■ **Work task**
Only the lines from the line containing "Where should I" through the final line of the entries should be printed, exactly as given, with the pictures left out.

■ **Data for processing**
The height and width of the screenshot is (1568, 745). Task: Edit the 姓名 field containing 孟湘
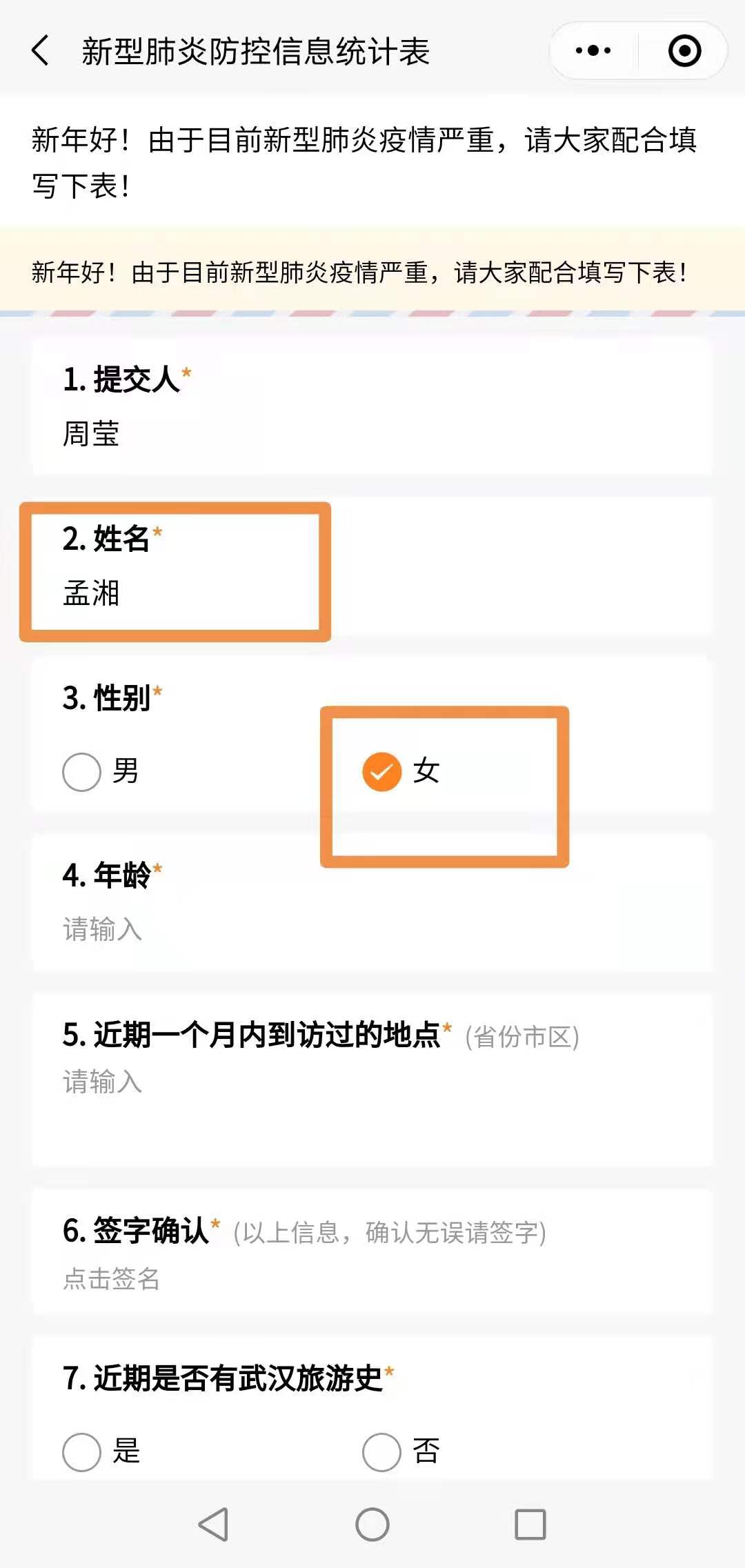(92, 593)
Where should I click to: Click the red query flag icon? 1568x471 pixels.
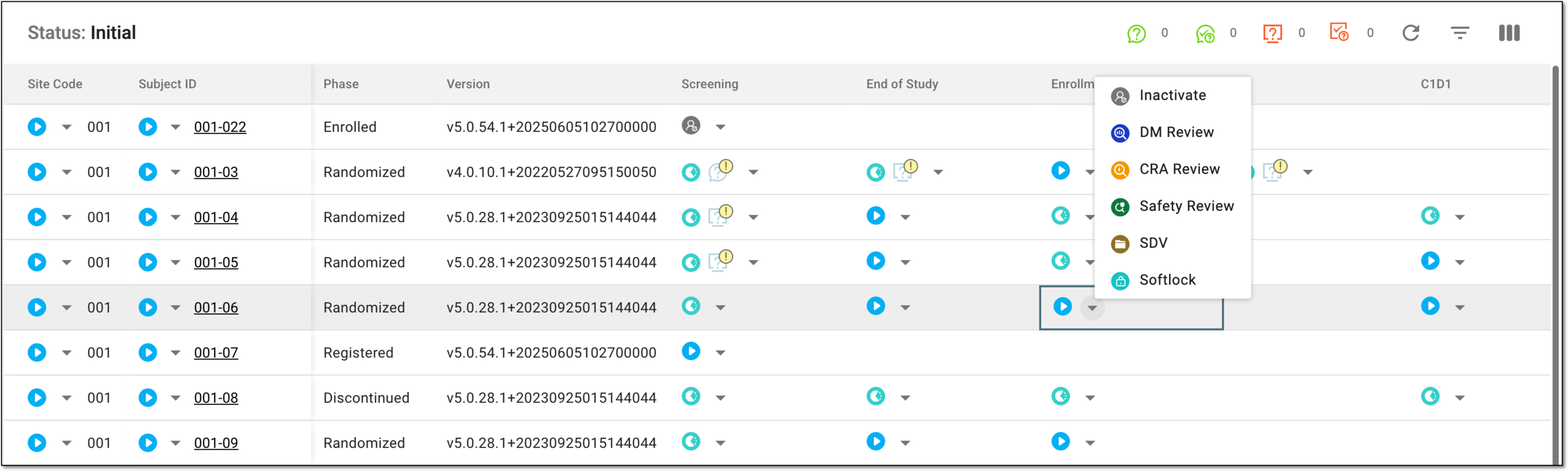[x=1273, y=33]
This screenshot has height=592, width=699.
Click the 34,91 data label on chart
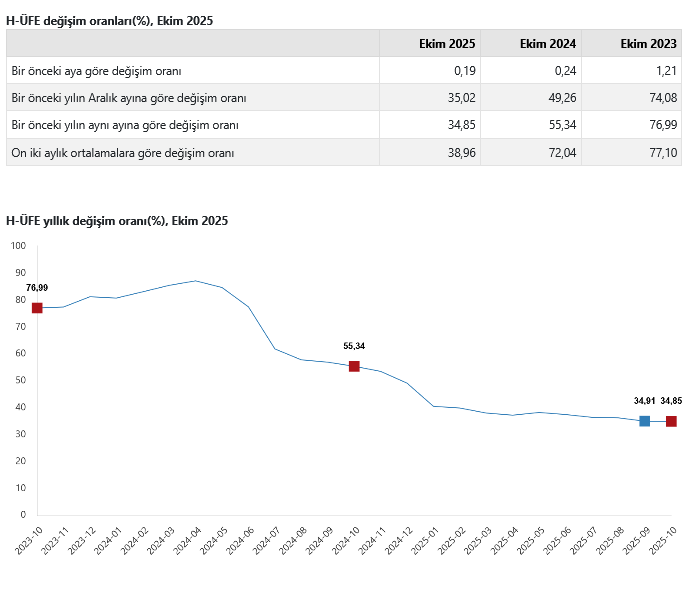(x=644, y=401)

■ **Answer space**
Where should I click to: Click the red query flag icon? 1568x471 pixels.
[x=1273, y=33]
This screenshot has height=592, width=699.
Click the 34,91 data label on chart
(x=644, y=401)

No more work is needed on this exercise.